Task brief: Set down again, exactly and only, the lines from the one that contains "This screenshot has height=1358, width=896." through the last line of the records below, both included, but not the pictures.

** Opening Record set block **

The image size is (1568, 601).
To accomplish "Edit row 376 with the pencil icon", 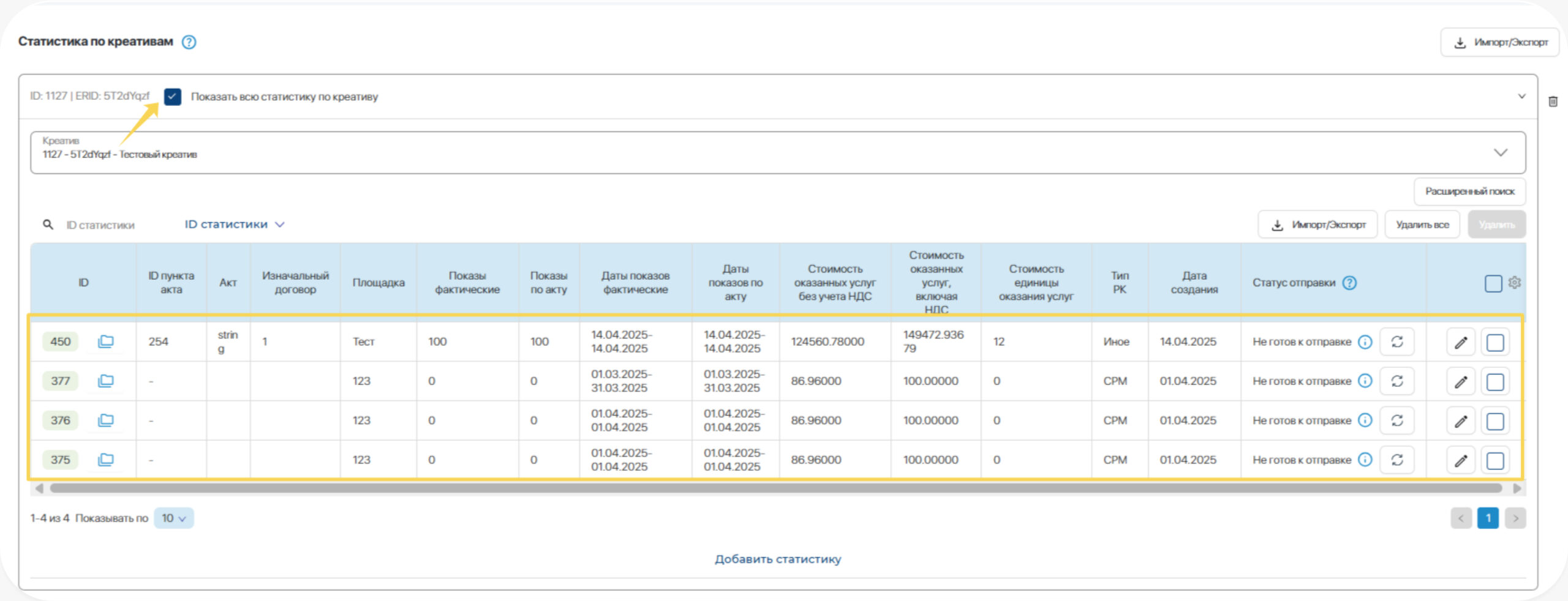I will click(x=1461, y=421).
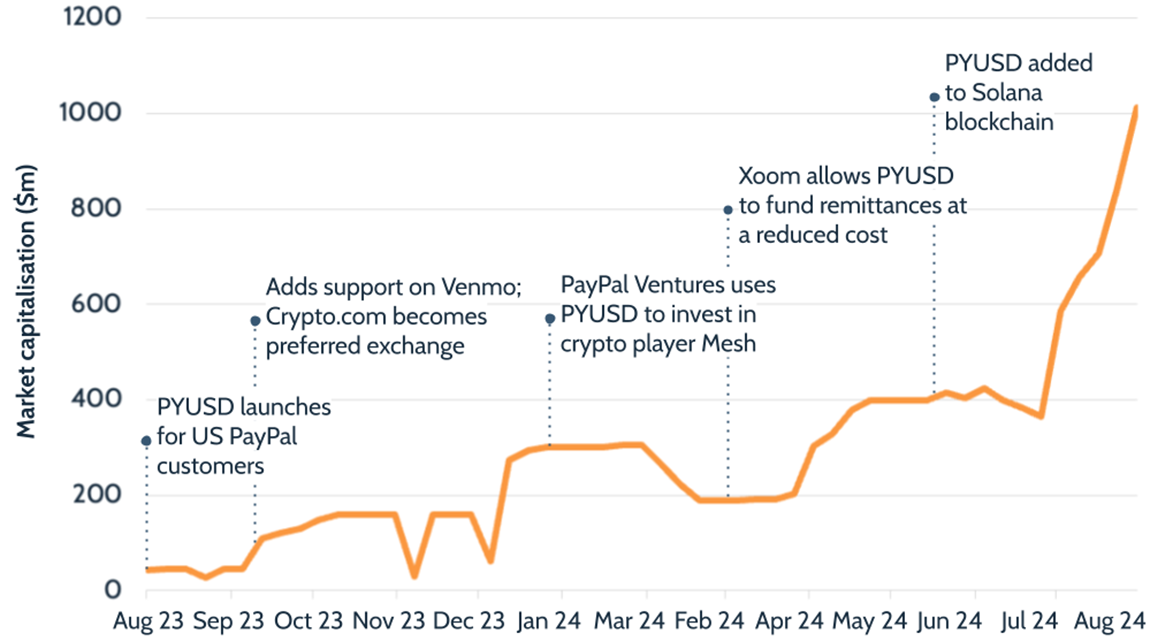Screen dimensions: 1150x641
Task: Select the 'Crypto.com becomes preferred exchange' annotation text
Action: coord(375,332)
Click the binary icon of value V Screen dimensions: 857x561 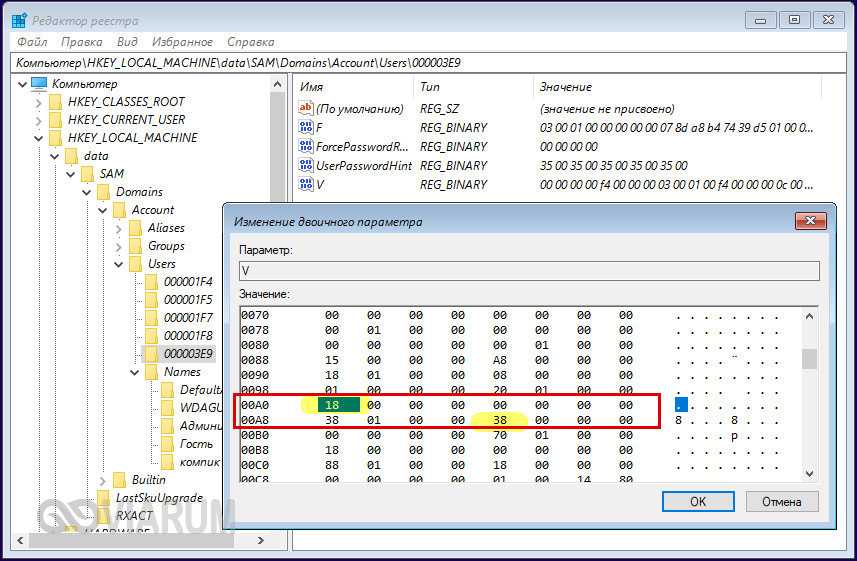[306, 185]
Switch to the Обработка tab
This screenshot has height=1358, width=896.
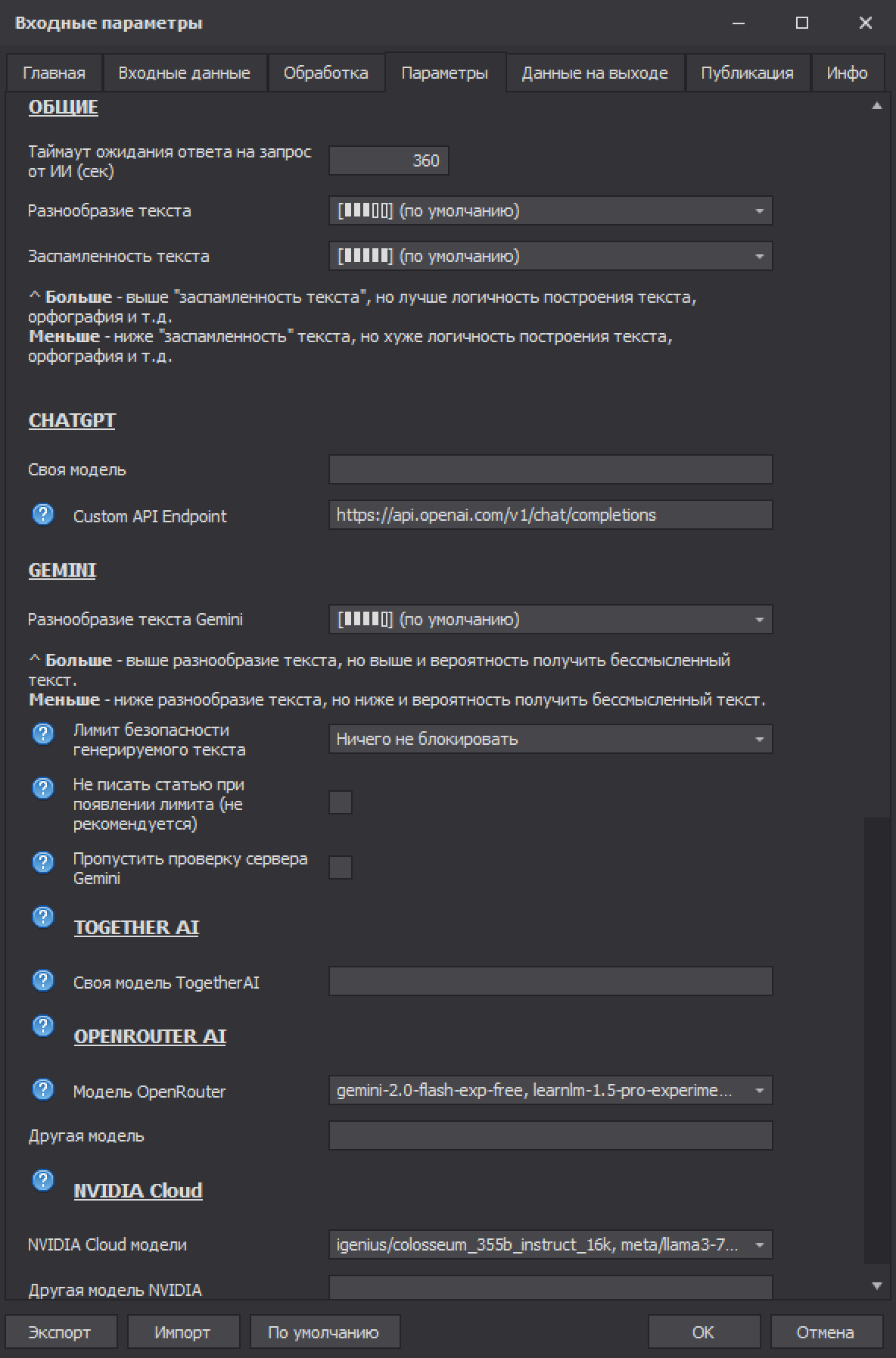click(325, 73)
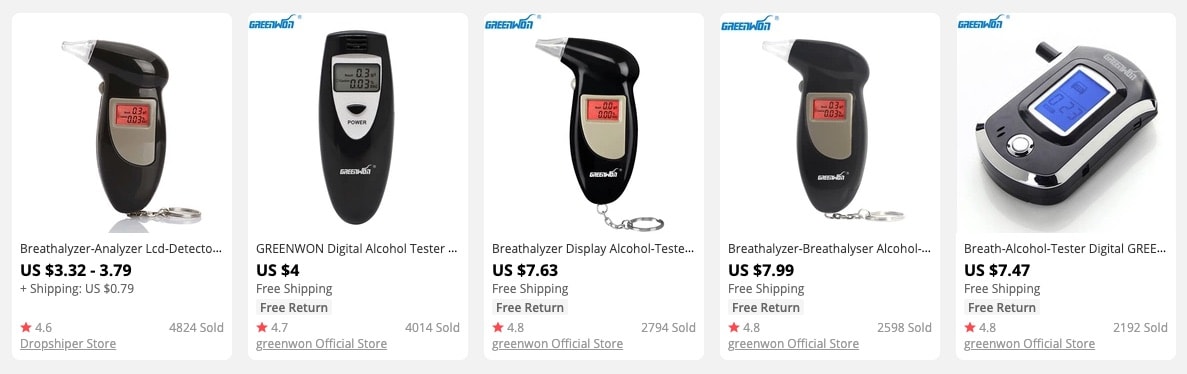
Task: Click the star icon on the 2192 Sold listing
Action: (970, 327)
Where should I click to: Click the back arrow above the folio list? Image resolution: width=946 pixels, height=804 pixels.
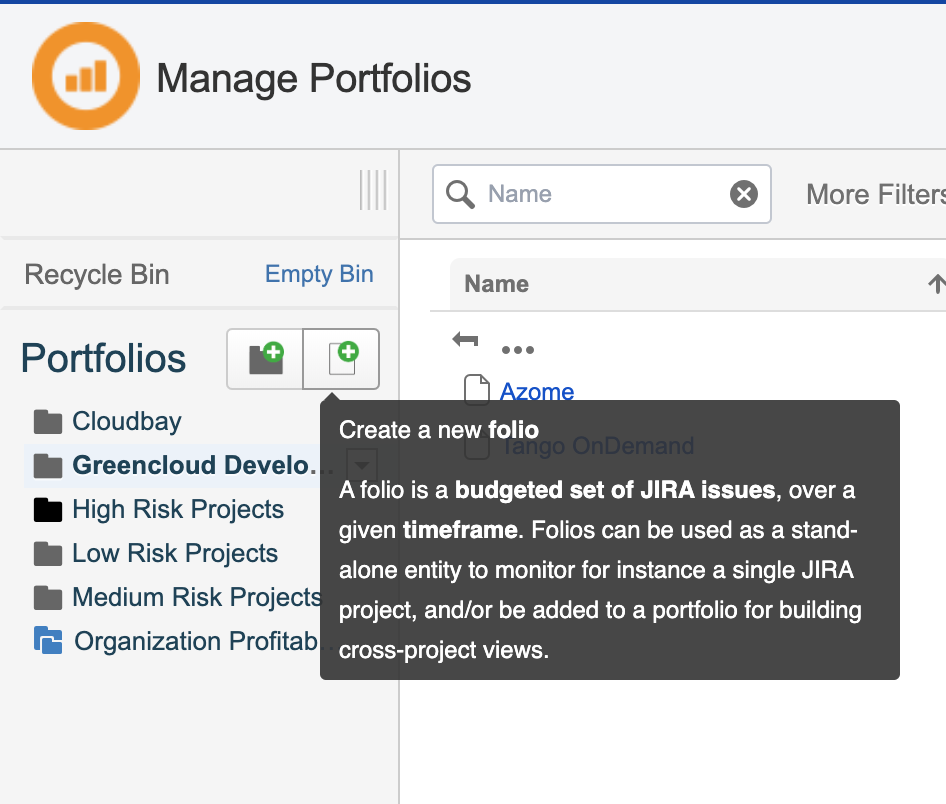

** Closing Record set block **

Finished exercise:
This screenshot has height=1358, width=896.
click(325, 73)
Task: Click the star icon on the 2192 Sold listing
Action: (970, 327)
Where should I click to: Click the back arrow above the folio list? Image resolution: width=946 pixels, height=804 pixels.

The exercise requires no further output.